--- Problem requirements ---
Retype the following lines character for character.

* START Information supplied *

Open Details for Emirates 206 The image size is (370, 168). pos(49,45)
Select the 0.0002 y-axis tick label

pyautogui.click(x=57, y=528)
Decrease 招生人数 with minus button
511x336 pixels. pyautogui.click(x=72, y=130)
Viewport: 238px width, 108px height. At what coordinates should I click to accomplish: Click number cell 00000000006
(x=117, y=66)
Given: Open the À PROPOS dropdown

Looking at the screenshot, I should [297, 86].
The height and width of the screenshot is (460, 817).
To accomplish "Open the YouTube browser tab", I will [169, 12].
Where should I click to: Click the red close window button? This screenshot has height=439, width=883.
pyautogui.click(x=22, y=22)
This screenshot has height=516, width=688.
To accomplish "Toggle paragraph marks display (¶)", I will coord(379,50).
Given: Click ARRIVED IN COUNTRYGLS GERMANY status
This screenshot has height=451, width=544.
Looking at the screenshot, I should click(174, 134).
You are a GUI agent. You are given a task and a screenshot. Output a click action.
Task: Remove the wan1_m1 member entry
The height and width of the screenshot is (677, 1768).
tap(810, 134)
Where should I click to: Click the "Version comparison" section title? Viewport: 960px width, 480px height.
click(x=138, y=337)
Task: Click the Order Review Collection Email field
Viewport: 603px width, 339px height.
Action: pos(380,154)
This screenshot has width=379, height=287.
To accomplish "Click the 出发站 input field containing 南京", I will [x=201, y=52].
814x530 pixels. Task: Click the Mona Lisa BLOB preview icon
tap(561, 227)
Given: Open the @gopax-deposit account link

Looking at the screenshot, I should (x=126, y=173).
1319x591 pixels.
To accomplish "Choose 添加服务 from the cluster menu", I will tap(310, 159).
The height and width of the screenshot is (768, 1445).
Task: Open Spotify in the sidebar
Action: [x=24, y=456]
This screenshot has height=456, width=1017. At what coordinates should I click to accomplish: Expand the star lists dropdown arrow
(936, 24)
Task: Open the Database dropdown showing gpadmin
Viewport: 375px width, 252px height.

* END Information supplied *

--- Complete answer ---
Open Details for Emirates 206 The image size is (370, 168). pos(49,45)
Select the 0.0002 y-axis tick label

pyautogui.click(x=57, y=528)
Decrease 招生人数 with minus button
511x336 pixels. pyautogui.click(x=72, y=130)
Viewport: 238px width, 108px height. At what coordinates should I click to accomplish: Click number cell 00000000006
(x=117, y=66)
Given: Open the À PROPOS dropdown

Looking at the screenshot, I should [297, 86].
The height and width of the screenshot is (460, 817).
To accomplish "Open the YouTube browser tab", I will [169, 12].
Where should I click to: Click the red close window button? This screenshot has height=439, width=883.
pyautogui.click(x=22, y=22)
This screenshot has height=516, width=688.
To accomplish "Toggle paragraph marks display (¶)", I will coord(379,50).
Given: Click ARRIVED IN COUNTRYGLS GERMANY status
This screenshot has height=451, width=544.
Looking at the screenshot, I should click(174, 134).
You are a GUI agent. You are given a task and a screenshot. Output a click action.
Task: Remove the wan1_m1 member entry
The height and width of the screenshot is (677, 1768).
tap(810, 134)
Where should I click to: Click the "Version comparison" section title? Viewport: 960px width, 480px height.
click(x=138, y=337)
Task: Click the Order Review Collection Email field
Viewport: 603px width, 339px height.
Action: pos(380,154)
This screenshot has width=379, height=287.
To accomplish "Click the 出发站 input field containing 南京", I will [x=201, y=52].
814x530 pixels. Task: Click the Mona Lisa BLOB preview icon
tap(561, 227)
Given: Open the @gopax-deposit account link

Looking at the screenshot, I should (x=126, y=173).
1319x591 pixels.
To accomplish "Choose 添加服务 from the cluster menu", I will tap(310, 159).
The height and width of the screenshot is (768, 1445).
Task: Open Spotify in the sidebar
Action: [x=24, y=456]
This screenshot has height=456, width=1017. At what coordinates should I click to accomplish: Expand the star lists dropdown arrow
(936, 24)
Task: Open the Database dropdown showing gpadmin
Viewport: 375px width, 252px height.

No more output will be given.